**Problem to work on:** Please repeat every line of the material below word for word, changing nothing.
--*--
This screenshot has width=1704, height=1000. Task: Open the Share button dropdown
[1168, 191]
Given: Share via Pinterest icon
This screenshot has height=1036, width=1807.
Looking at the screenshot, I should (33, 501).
--*--
**Result of the exercise:**
This screenshot has width=1704, height=1000. Task: Open the Share button dropdown
[1168, 191]
Given: Share via Pinterest icon
This screenshot has height=1036, width=1807.
Looking at the screenshot, I should (33, 501).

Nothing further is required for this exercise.